> **Required tasks**
(a) Transcribe word for word the part of the broker profile running from "Her sales include" down to "Sterling’s purchase price.)".
(b) Answer these from the broker profile:
(i) In what year did Lustig-Bower join CB Richard Ellis?
(ii) At what price was Sierra Canyon listed?
(iii) Where did Lustig-Bower earn her bachelor's degree?
(c) For each statement, say yes or no depending on whether the broker profile supports it, and quote the words that decide it.
(i) The Wilshire Estina stood on the north side of Wilshire.
(ii) Lustig-Bower revealed the price Sterling paid for the Wilshire Estina.
(iii) Lustig-Bower worked as Norcutt's assistant for three years.

Senior Vice President, Investment Properties Division

CB Richard Ellis

Claim to Fame: Sale of Wilshire Estina at Wilshire and Beverly Glen boulevards

The properties handled by Laurie Lustig-Bower include some of the Westside’s most fashionable and expensive apartment buildings and condominiums.

Her sales include the 18-story Wilshire Estina at Wilshire and Beverly Glen boulevards bought by real estate mogul Donald Sterling in 1995, now called Sterling International Tower. (It was listed at about $44.4 million when it was on the market, but she wouldn’t disclose Sterling’s purchase price.)

Lustig-Bower said it was an interesting property for a number of reasons, including the fact that “it was on the south side of Wilshire, which meant it had better views. You could see out your window from downtown all the way to Catalina.”

The sale was among the $450 million in investment transactions she has handled since joining CB Richard Ellis in 1988.

Last year, she posted sales of $70 million, which earned her honors as the No. 1 broker in CB’s Western division and the firm’s No. 3 broker nationwide. One of her biggest transactions in 1998 was Sierra Canyon, a Santa Clarita apartment complex listed at $17 million that was sold to Equity Residential Trust, one of the nation’s largest apartment REITs.

In addition, Lustig-Bower sold four buildings within three blocks of each other on the west side of Doheny Drive near the Four Seasons Hotel. One was a Mediterranean-style apartment house built in the late 1980s. The average sale price of the 32 units was $200,000, an unusually high price for apartments. But she points out that each room in each unit including the bathrooms had its own telephone jack. And each apartment featured a jacuzzi.

Lustig-Bower became interested in handling residential property when she was selling laboratory equipment for Baxter Health Care Corp. and used her sales commissions to buy a duplex.

“The real estate agent was pushy,” she said, “and I didn’t want to get pushed.”

She took a real estate course to learn more about the subject, earned her agent license, and decided to sell buildings rather than test tubes.

David Norcutt, then an Ellis broker, hired her as his assistant, and she spent three years helping him sell residential, commercial and industrial properties. After Norcutt left the firm, Lustig-Bower switched her focus to multifamily housing.

“This was in the early 1990s, when the banks owned a lot of foreclosed buildings,” she says. “I went to the banks and pitched my business. I got the banks to believe I could sell some of their buildings.”

Lustig-Bower earned a bachelor’s degree in business administration from USC. Last Valentine’s Day, she married Tim Bower, a retail broker who also works for Ellis.

> **Supplied information**
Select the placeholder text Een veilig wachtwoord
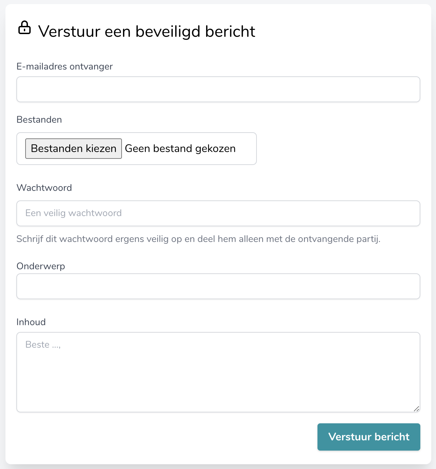The width and height of the screenshot is (436, 469). tap(73, 213)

> **Answer set**
(a)
Her sales include the 18-story Wilshire Estina at Wilshire and Beverly Glen boulevards bought by real estate mogul Donald Sterling in 1995, now called Sterling International Tower. (It was listed at about $44.4 million when it was on the market, but she wouldn’t disclose Sterling’s purchase price.)

(b)
(i) 1988
(ii) $17 million
(iii) USC

(c)
(i) No: "it was on the south side of Wilshire"
(ii) No: "she wouldn’t disclose Sterling’s purchase price"
(iii) Yes: "she spent three years helping him sell residential, commercial and industrial properties"